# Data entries

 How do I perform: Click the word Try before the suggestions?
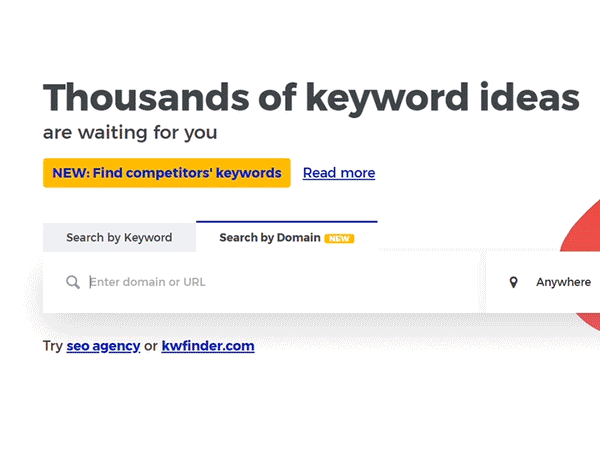click(53, 346)
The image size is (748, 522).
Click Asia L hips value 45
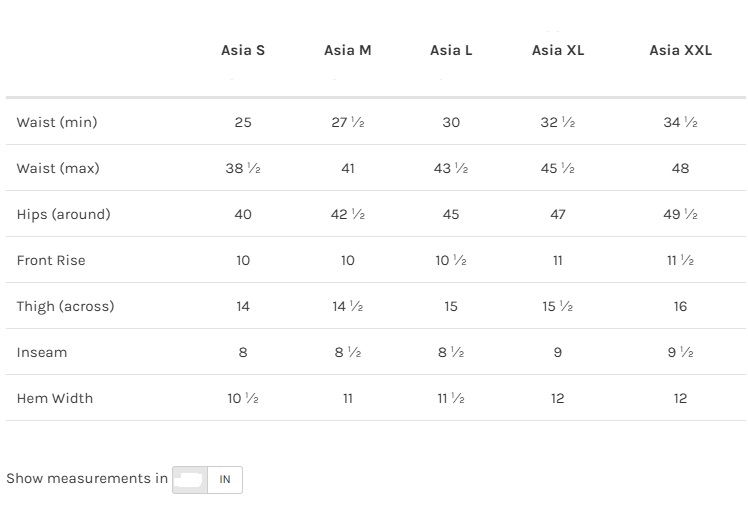(x=451, y=214)
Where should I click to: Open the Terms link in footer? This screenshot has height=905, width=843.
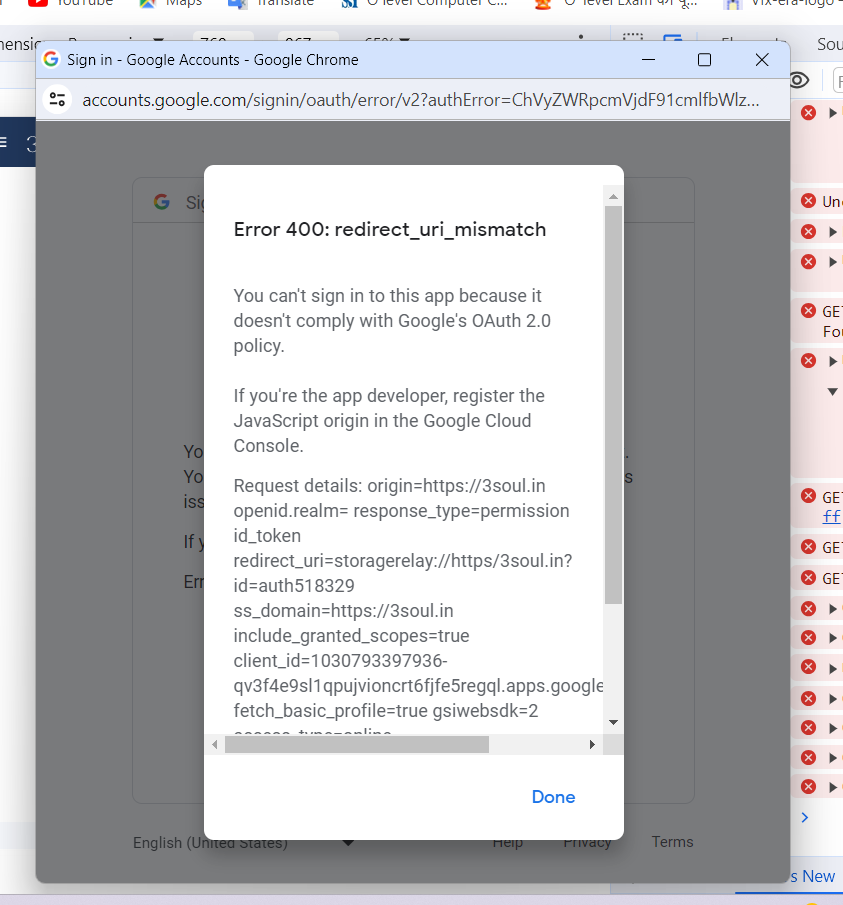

# Assigned task
When you transcribe these entries, keep every word exact and drop the pictures.

# Answer to this task
 How do I perform: Click the word Try before the suggestions?
click(53, 346)
The image size is (748, 522).
Click Asia L hips value 45
(x=451, y=214)
Where should I click to: Open the Terms link in footer? This screenshot has height=905, width=843.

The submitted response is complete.